My friends and family keep making sly asides. “You’ll fill up the time with something else.” I started NaNoWriMo thinking that, since I’d quit everything else, time was my oyster. It took me about a week to start resenting the pressure. I’ve hated every sentence and I am not enjoying this process. It became that something else to fill my time.

I’ve gone through my life to this point, like most people, rather haphazardly. I survived a rough and tumble childhood, joined the Army, went to college, got a degree and worked, worked, worked. Most big decisions got made with a youthful shoulder shrug. What have I got to lose? I moved, quit jobs, took up a variety of ill-thought out relationships, ran up bills, dug myself out of debt, married, had a child, tried new hobbies and interests.

It seems different now. I’m irrelevant to the young, a caregiver to the old. I’m wiser, but not inherently smarter. Life is swirling and changing around me, but I feel frozen to this moment, disconnected from the lives around me. As an older parent than most of my peers, my fears for my child are darker. I don’t care about what school she gets into, I just want her to live long enough to experience it. I want to live long enough to experience it.

I’ve been immersed in senior care issues all week and my shoulders and neck tighten at the thought that, if I am lucky, I will be there in the next few decades, hoping that my caregivers are kind and patient and that I won’t have to be afraid.

I am still working. My sandwich generation schtick puts me hollering at my daughter to get ready for school in the morning and helping my mother-in-law dress for her day after the bus leaves.

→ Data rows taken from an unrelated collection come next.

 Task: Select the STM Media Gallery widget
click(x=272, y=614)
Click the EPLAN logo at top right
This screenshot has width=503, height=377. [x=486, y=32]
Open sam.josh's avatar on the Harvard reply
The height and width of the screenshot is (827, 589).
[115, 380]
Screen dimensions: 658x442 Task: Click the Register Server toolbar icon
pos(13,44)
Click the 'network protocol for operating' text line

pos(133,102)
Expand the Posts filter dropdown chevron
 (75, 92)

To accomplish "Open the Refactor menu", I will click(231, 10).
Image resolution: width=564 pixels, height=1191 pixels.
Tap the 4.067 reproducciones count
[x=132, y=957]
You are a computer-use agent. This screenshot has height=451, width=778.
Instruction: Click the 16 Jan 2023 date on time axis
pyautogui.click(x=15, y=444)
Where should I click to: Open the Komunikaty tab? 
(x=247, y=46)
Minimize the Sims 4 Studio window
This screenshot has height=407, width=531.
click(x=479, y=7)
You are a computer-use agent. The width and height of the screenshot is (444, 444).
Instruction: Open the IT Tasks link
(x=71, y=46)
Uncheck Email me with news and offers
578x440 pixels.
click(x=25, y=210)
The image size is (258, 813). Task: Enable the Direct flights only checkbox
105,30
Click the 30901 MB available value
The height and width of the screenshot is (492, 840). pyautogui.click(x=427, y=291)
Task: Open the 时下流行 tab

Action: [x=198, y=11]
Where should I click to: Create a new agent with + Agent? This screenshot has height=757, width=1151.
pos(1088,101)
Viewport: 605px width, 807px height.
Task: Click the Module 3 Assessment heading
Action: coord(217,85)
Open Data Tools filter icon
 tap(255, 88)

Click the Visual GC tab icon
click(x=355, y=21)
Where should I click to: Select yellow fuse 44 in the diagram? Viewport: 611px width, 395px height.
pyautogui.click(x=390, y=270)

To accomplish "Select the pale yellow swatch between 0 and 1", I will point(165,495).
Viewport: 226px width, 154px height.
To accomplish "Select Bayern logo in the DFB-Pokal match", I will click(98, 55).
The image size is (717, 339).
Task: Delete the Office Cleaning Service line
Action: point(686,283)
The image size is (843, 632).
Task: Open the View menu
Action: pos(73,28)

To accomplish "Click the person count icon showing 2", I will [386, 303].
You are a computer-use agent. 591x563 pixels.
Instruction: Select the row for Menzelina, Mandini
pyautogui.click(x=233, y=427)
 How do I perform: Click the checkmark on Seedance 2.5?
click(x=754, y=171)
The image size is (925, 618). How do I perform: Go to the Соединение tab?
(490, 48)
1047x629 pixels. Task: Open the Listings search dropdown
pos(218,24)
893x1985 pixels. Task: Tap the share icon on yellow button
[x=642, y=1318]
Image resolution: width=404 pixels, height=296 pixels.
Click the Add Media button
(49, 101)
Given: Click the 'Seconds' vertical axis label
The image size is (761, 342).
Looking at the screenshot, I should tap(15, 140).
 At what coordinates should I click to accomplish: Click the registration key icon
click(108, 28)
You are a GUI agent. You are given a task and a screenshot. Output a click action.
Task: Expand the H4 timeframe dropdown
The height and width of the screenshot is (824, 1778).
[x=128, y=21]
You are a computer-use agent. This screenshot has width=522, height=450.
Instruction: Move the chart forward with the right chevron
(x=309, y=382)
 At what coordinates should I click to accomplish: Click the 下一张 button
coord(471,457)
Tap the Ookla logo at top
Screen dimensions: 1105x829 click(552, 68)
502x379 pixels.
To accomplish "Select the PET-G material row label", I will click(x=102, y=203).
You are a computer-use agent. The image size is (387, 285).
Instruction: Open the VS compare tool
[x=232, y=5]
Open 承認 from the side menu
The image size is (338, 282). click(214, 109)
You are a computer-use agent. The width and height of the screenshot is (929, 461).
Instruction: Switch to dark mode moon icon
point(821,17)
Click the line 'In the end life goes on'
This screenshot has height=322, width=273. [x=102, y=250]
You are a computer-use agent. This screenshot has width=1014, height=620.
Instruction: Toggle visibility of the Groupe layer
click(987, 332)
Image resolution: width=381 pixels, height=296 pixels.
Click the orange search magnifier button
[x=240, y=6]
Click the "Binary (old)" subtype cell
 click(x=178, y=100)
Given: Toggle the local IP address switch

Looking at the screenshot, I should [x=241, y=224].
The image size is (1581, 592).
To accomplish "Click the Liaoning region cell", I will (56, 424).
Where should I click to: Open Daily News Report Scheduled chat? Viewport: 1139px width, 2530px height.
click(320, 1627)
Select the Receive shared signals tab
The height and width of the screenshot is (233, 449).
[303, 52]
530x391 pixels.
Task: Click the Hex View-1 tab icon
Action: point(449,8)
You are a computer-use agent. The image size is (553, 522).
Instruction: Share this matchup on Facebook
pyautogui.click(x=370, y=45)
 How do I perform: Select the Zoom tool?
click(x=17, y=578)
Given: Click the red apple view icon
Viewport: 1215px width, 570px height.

Walking the line between burgeoning independence and regretful dependence, I feel like I’m in a canyon where my needs seem murky at best. Food and water and maybe a walk in the park is the best I can manage until I can get my head sorted.

As an adolescent, I lived in a gutted school bus for six months. You can imagine how very wealthy I feel now, living in my little suburban ranch house with a yard and a lovely family. This is how I feel about time, as I watch my daughter and mother-in-law grow older in tandem. I have the good fortune of being done with the awkward, sometimes painful lessons of youth and am healthy enough to still move on my own steam.

The fears I have now are the ones with which I sit in an increasingly empty room. I smile wryly at the thought that I’ve come round to full navel-gazing when that seems to be the cultural trend. Perhaps I’m more hip than I think. The recurring thought is washing over me: Don’t mess this up. Freedom of choice means the freedom to write a better story. Word count is irrelevant.

32 thoughts on “Unraveling: Fiction as Life and No, No NaNoNette

  1. I have a busy, stressful job and I’m planning to make big changes in the next year (either go part time, or find something altogether different.) Although I know this is something I need to do, change is hard so it’s a bit overwhelming. I enjoyed this post about how you’re managing your transitions.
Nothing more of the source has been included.